Asked to comment, MOFA spokesperson Joanne Ou (歐江安) on Wednesday reiterated the government's position that it has been doing everything it can to help the Central American ally procure COVID-19 vaccines.

She also condemned Beijing's ongoing "vaccine diplomacy," which uses vaccines as a political tool to pressure the nation's diplomatic allies to switch allegiance.

The Honduran foreign minister has pledged that bilateral relations will be not be affected by the country's lack of vaccines, she added.

According to World Health Organization data, Honduras has recorded a total of 222,118 confirmed COVID-19 cases as of May 12, with 5,789 deaths.

Foreign media has reported that Honduras, a country of nearly 10 million, has only received about 250,000 doses of COVID-19 vaccines from COVAX, Israel and Russia.

Foreign Minister Joseph Wu has a video call with his Guatemalan counterpart Pedro Brolo. Photo courtesy of the Ministry of Foreign Affairs
Foreign Minister Joseph Wu has a video call with his Guatemalan counterpart Pedro Brolo. Photo courtesy of the Ministry of Foreign Affairs

Meanwhile, Foreign Minister Joseph Wu (吳釗燮) early Wednesday had a video call with his Guatemalan counterpart Pedro Brolo after the latter cancelled a scheduled trip to Taiwan later this month due to the pandemic.

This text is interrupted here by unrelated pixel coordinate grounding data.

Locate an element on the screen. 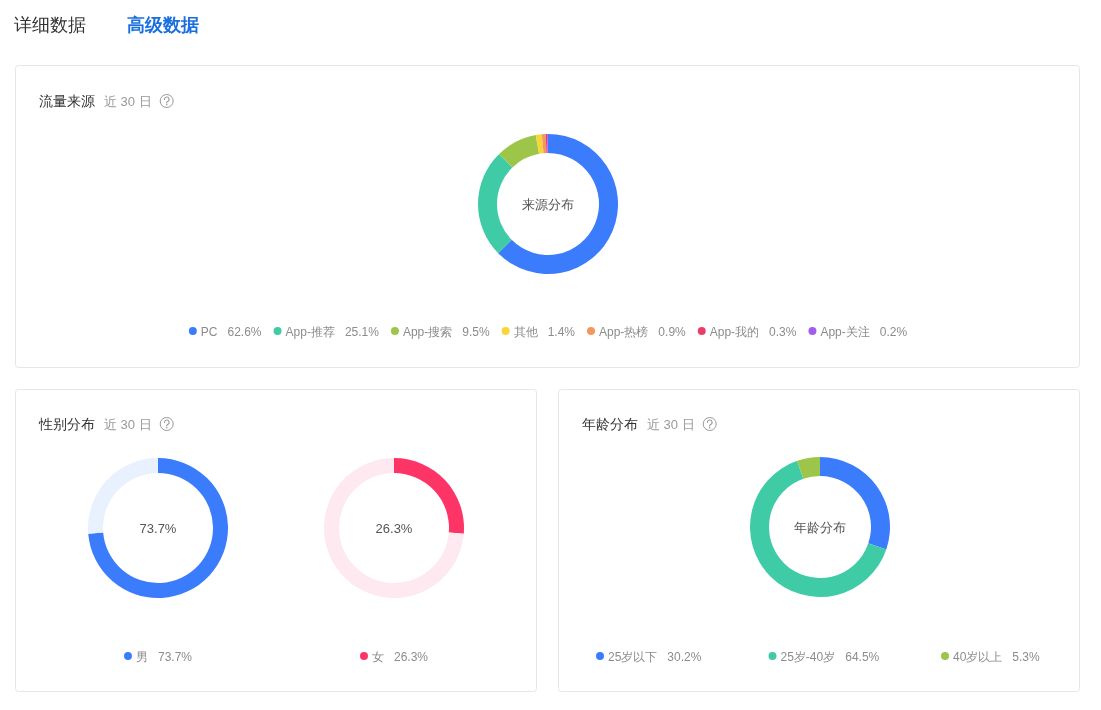 This screenshot has width=1101, height=710. annotation: 年龄分布 is located at coordinates (820, 528). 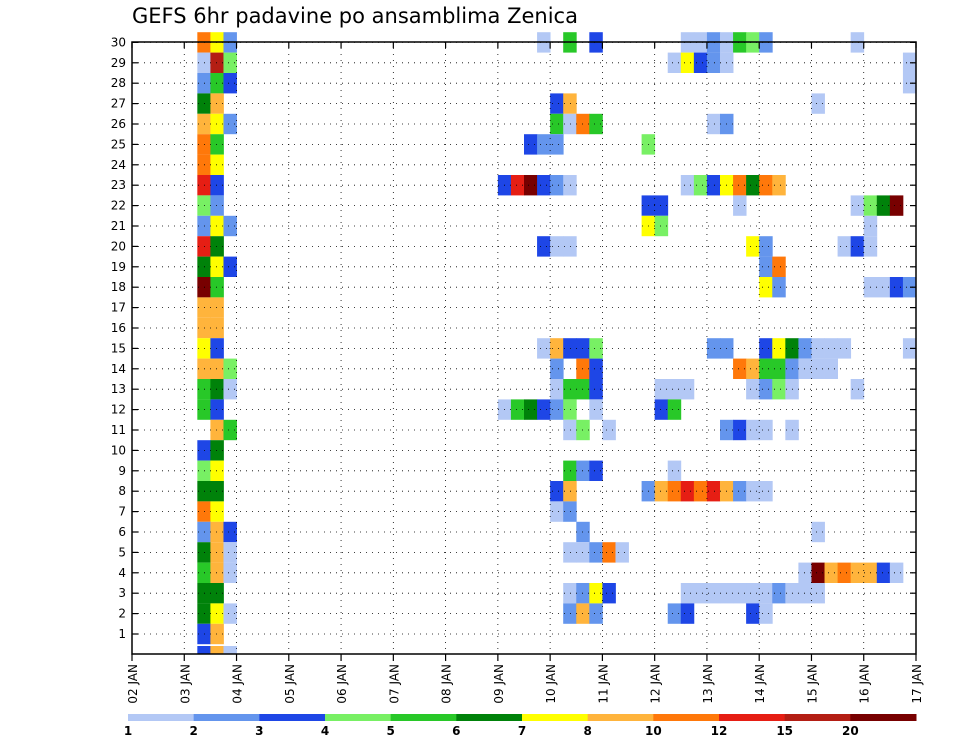 I want to click on y-tick-label: 25, so click(x=118, y=144).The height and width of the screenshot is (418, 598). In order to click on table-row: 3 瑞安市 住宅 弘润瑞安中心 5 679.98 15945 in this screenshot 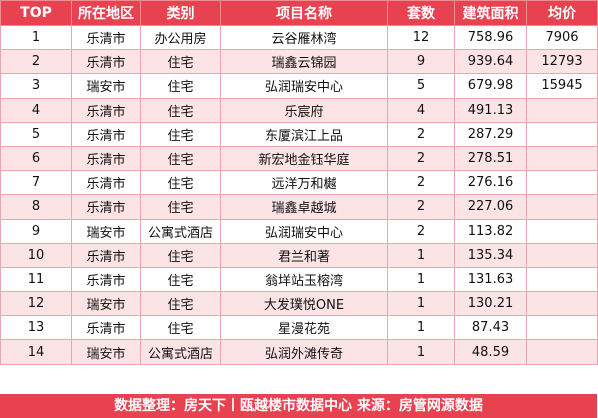, I will do `click(299, 86)`.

During the call, Brolo said he had to reschedule the trip to handle the COVID-19 vaccine shortage issue.

Wu welcomed Brolo to visit the country at a later date and pledged that Taiwan's government will do everything it can to help Honduras and Guatemala acquire vaccines.

The countries are two of Taiwan's nine diplomatic allies in Latin America and the Caribbean region and have no formal relations with China.

While other Latin American nations are receiving Chinese vaccines, Honduras and Guatemala which built ties with Taipei rather than Beijing, are not receiving such supplies.